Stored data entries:
Start of Block
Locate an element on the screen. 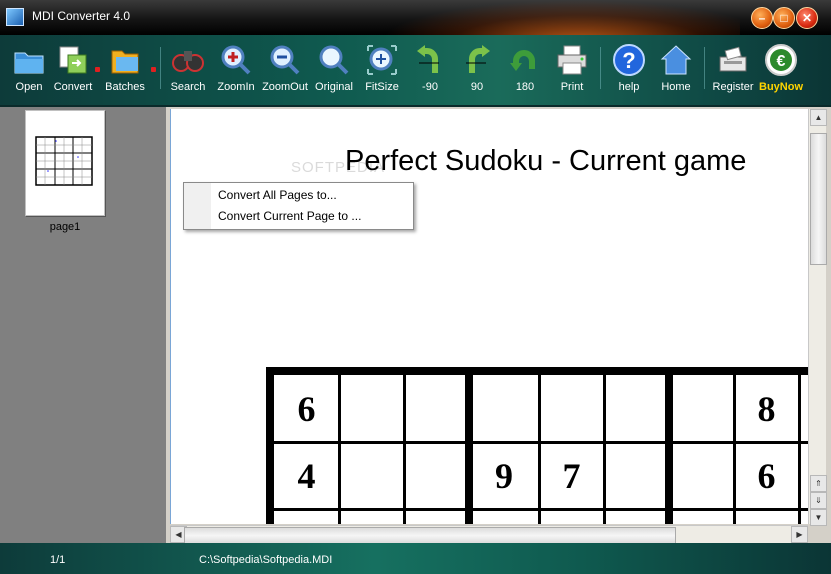 The image size is (831, 574). rotate-right-button: 90 is located at coordinates (477, 70).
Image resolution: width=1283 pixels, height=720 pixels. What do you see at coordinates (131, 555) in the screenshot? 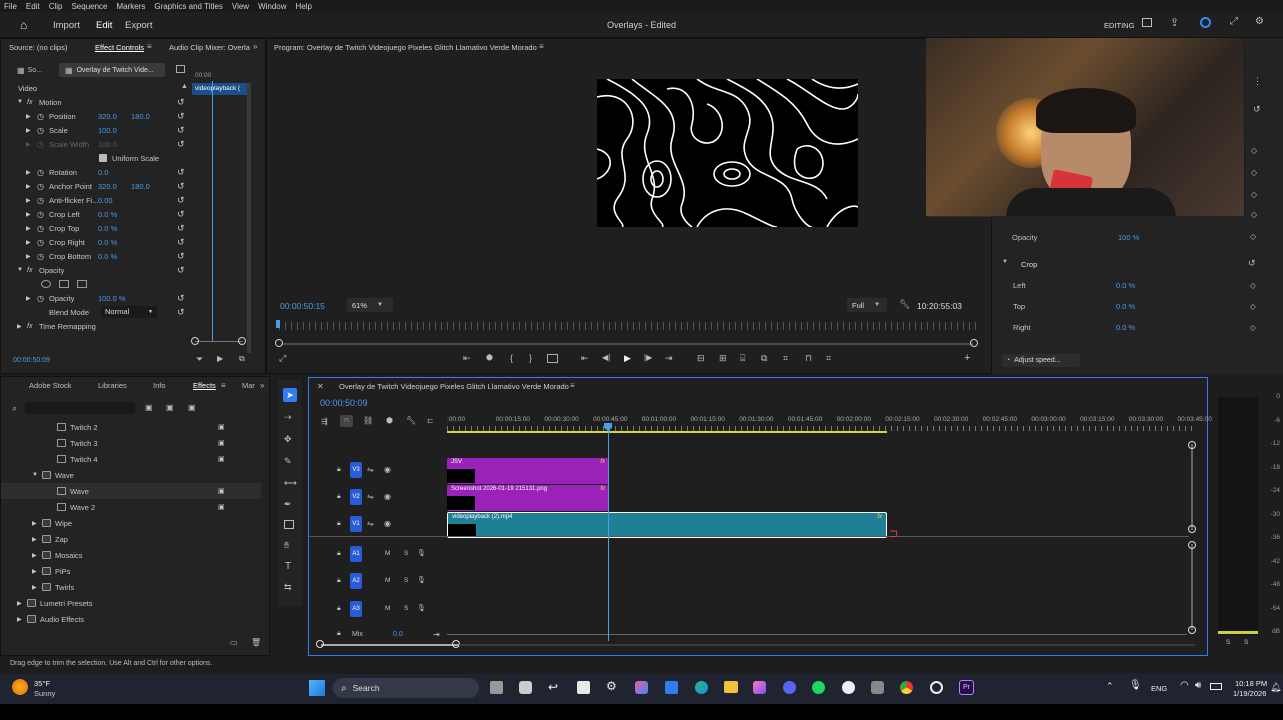
I see `effects-list-item: ▶ Mosaics` at bounding box center [131, 555].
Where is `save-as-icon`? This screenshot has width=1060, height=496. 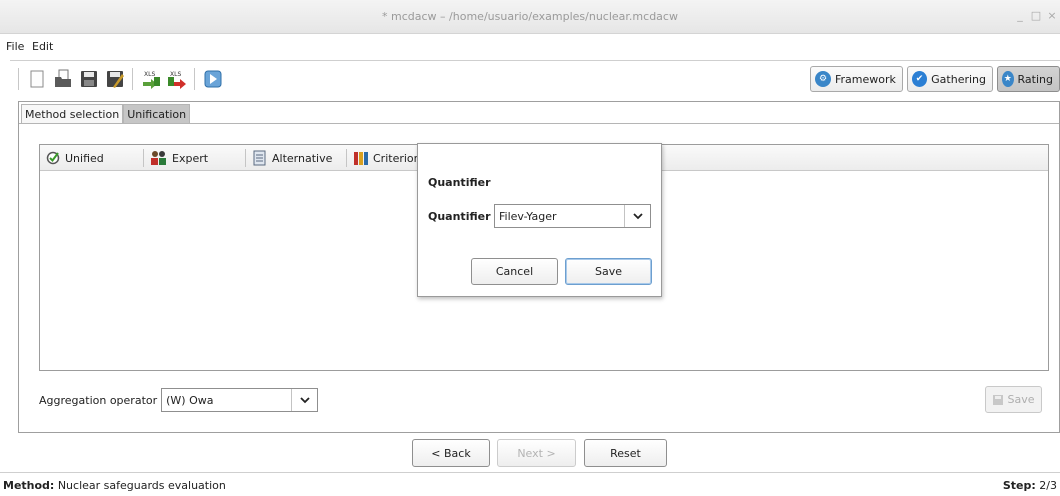
save-as-icon is located at coordinates (115, 79).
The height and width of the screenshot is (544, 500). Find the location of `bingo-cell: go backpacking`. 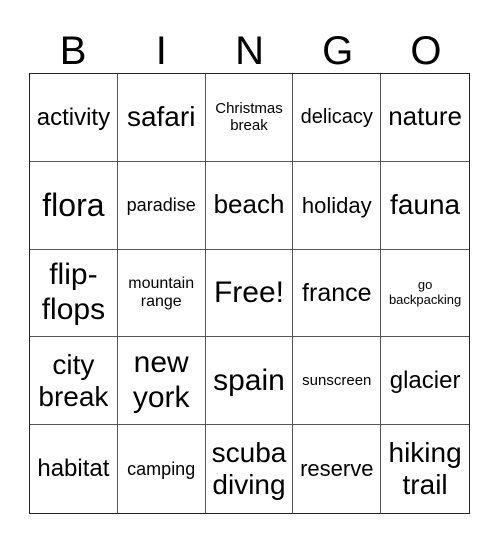

bingo-cell: go backpacking is located at coordinates (425, 294).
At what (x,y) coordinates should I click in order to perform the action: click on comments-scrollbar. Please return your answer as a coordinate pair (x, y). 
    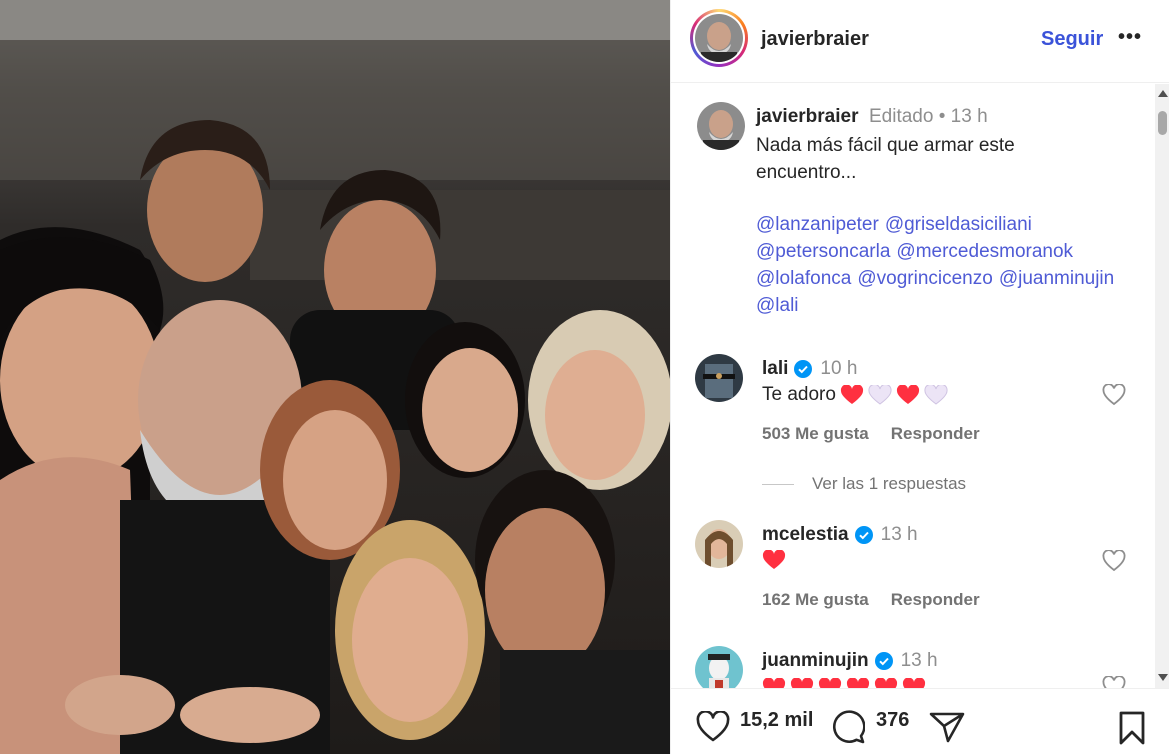
    Looking at the image, I should click on (1162, 386).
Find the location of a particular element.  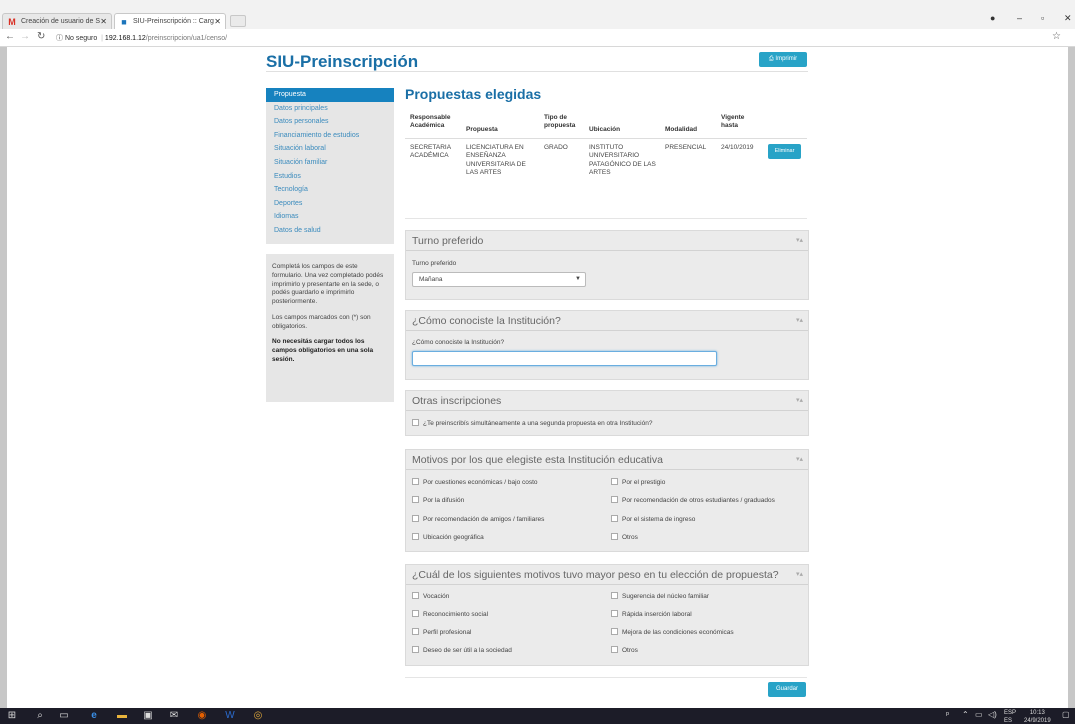

motivo-option: Por cuestiones económicas / bajo costo is located at coordinates (475, 482).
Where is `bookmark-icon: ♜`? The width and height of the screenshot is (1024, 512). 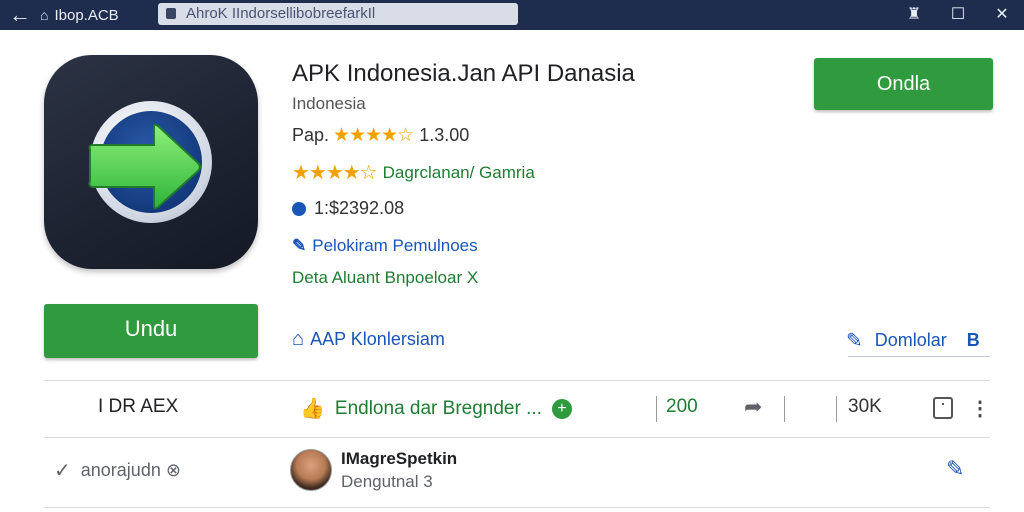 bookmark-icon: ♜ is located at coordinates (914, 15).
End of Block
Task description — Which lines of the material above contain the word "should"? Return each of those lines in full.

The answer —
At what (x,y) coordinates should I click in order to perform the action: click on comments-scrollbar. Please return your answer as a coordinate pair (x, y). 
    Looking at the image, I should click on (1162, 386).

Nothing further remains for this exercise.